--- Given data ---

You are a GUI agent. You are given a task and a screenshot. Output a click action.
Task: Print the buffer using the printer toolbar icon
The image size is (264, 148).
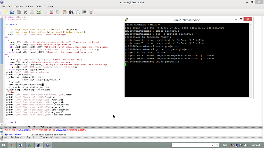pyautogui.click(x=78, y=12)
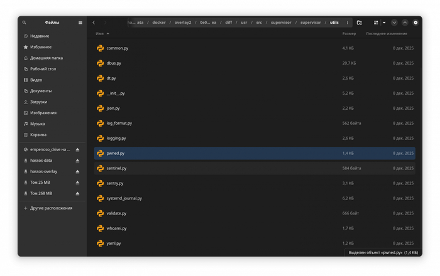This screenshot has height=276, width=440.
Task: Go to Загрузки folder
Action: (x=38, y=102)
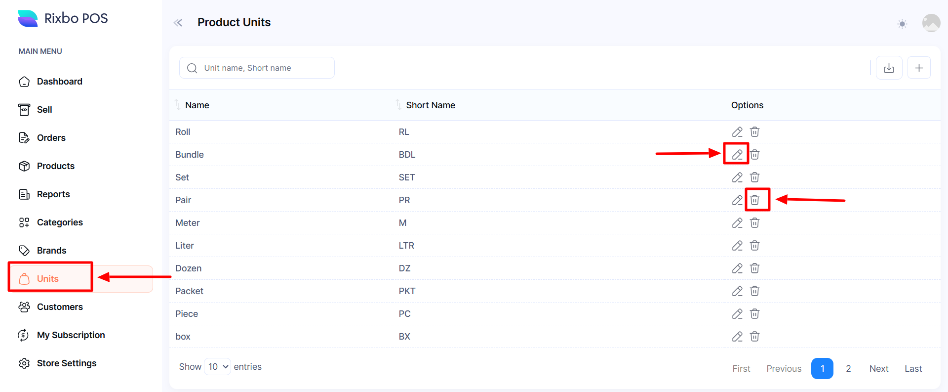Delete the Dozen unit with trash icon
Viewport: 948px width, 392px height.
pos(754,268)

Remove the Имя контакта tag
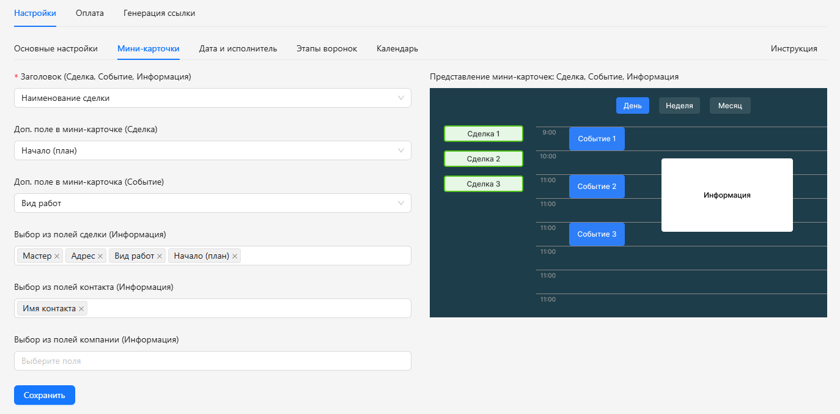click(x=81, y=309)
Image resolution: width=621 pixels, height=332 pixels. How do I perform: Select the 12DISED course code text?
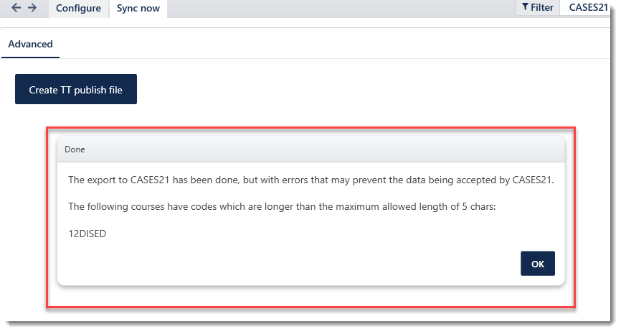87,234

---

- **Required action**:
What you give back should be exactly the lines from the line holding "Task: Print the" through the final line of the material, both ends included, and please leave out the pictures.

- **Worked solution**:
Task: Print the buffer using the printer toolbar icon
The image size is (264, 148).
pyautogui.click(x=78, y=12)
This screenshot has height=276, width=440.
Task: Go to Загрузки folder
Action: (x=38, y=102)
Delete the Dozen unit with trash icon
Viewport: 948px width, 392px height.
pos(754,268)

Remove the Имя контакта tag
click(x=81, y=309)
Image resolution: width=621 pixels, height=332 pixels. How do I perform: Select the 12DISED course code text?
87,234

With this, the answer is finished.